Development of hyperlipidemia also results in damage to hepatocyte membrane leading to leakage of endogenous enzymes into circulation [38, 39]. Hence the protection offered by AGE and SAC was evaluated based on the level of enzymes such as AST, ALT, and ALP leaked into the serum from liver. Both AGE and SAC substantially restored normal level of enzymes in the serum proposing protection offered to hepatocytes by effectively lowering lipid level.

It is well known that the stress due to hyperlipidemic leads to the release of oxidative free radicals. A small rise in hydrogen peroxide tends to cause inactivation of catalase and glutathione peroxidase despite normal mRNA expression [40, 41]. Moreover, we also observed increased MDA and GSHPx activity levels in plasma of HFD fed animals. Catalase and glutathione peroxidase catalyze the decomposition of hydrogen peroxide. We know that concentration of H2O2 is high in areas of damage, and the diffusion of H2O2 into plasma will be relatively more limited and significantly high. GSHPx activities will be able to lead to the detoxification of H2O2 easily in the plasma. One of the sources of plasma antioxidant enzymes is lysis of erythrocytes. Increased plasma GSHPx activities may be the result of lysis of erythrocytes due to decreased GSHPx activity and increased ROS levels in erythrocytes. The consequence of increased free radicals via H2O2 generation and imbalances in oxidant/antioxidant balance is oxidative stress, which leads to oxidative damage, resulting in increased MDA levels, which is the end product of lipid peroxidation [42]. In the current study, we found that both AGE and SAC prevented the elevation of MDA, GSHPx, GSH, and GSSG in serum resulting in potent antioxidant effect.
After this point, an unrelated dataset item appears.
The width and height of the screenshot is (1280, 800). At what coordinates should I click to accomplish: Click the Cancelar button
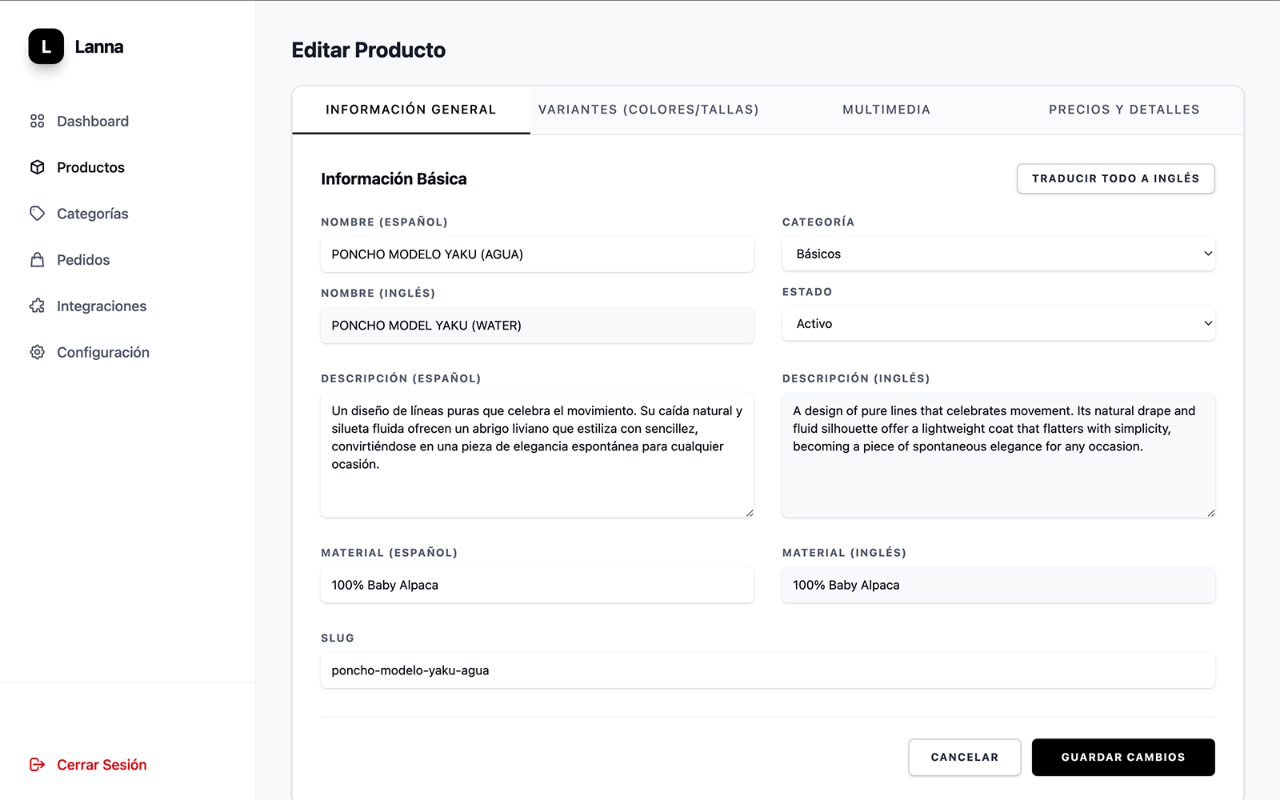[x=964, y=757]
Under abnormal physiological condition such as hyperlipidemia, the balance between oxidant and antioxidant system is bound to get altered [43, 44]. Hence we evaluated the antioxidant/reducing potential of liver tissue muscle using FRAP assay which appears with a significant fall in antioxidant power, as indicated by FRAP value, in HFD control group. Both AGE and SAC restored FRAP value to almost normal level. Sulfhydryl (SH) groups play an important role in biochemical and metabolic activities in the body such as cell division, blood coagulation, maintenance of protein systems, and enzymatic activation including antioxidant enzymes (catalase, superoxide dismutase, etc.) [45]. Sulfhydryl (SH) groups are also known to be sensitive to oxidative damage and falls during stress such as hyperlipidemia. AGE and SAC exhibited higher SH contents in liver tissues than their HFD control, indicating their help in replenishing the total thiol pool. Higher concentrations of AGE were more effective than their SAC counterpart in showing high levels of total SH group as well as FRAP values.
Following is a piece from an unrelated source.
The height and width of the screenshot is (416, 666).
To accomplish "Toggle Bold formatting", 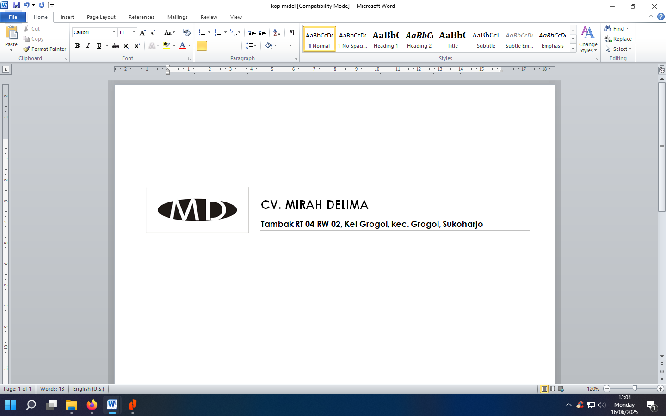I will pyautogui.click(x=77, y=46).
As evident from above, both AGE and SAC are effective substances in alleviating oxidative damage and hyperlipidemia. However, extent of protection offered by high dose of AGE is higher than the high dose of SAC. Being a principal/major constituent of AGE, SAC demonstrates therapeutic advantages, but this does not mean that SAC is the only constituent responsible for AGE’s pharmacological impact. This is confirmed by enhanced therapeutic benefit of high dose of AGE compared with the high dose of SAC.

5. Conclusion

Both AGE and its active constituent, SAC, were effective in obviating hyperlipidemia and scavenging oxidative free radicals induced by high fat diet in experimental animals. My interesting finding is the enhanced therapeutic benefit of AGE compared with its active constituent, SAC, in exhibiting therapeutic benefits. These suggest that, apart from SAC of AGE, there are other constituents responsible for synergistic antihyperlipidemic and antioxidant potential of AGE.

Conflict of Interests

The author declares that there is no conflict of interests regarding the publication of this paper.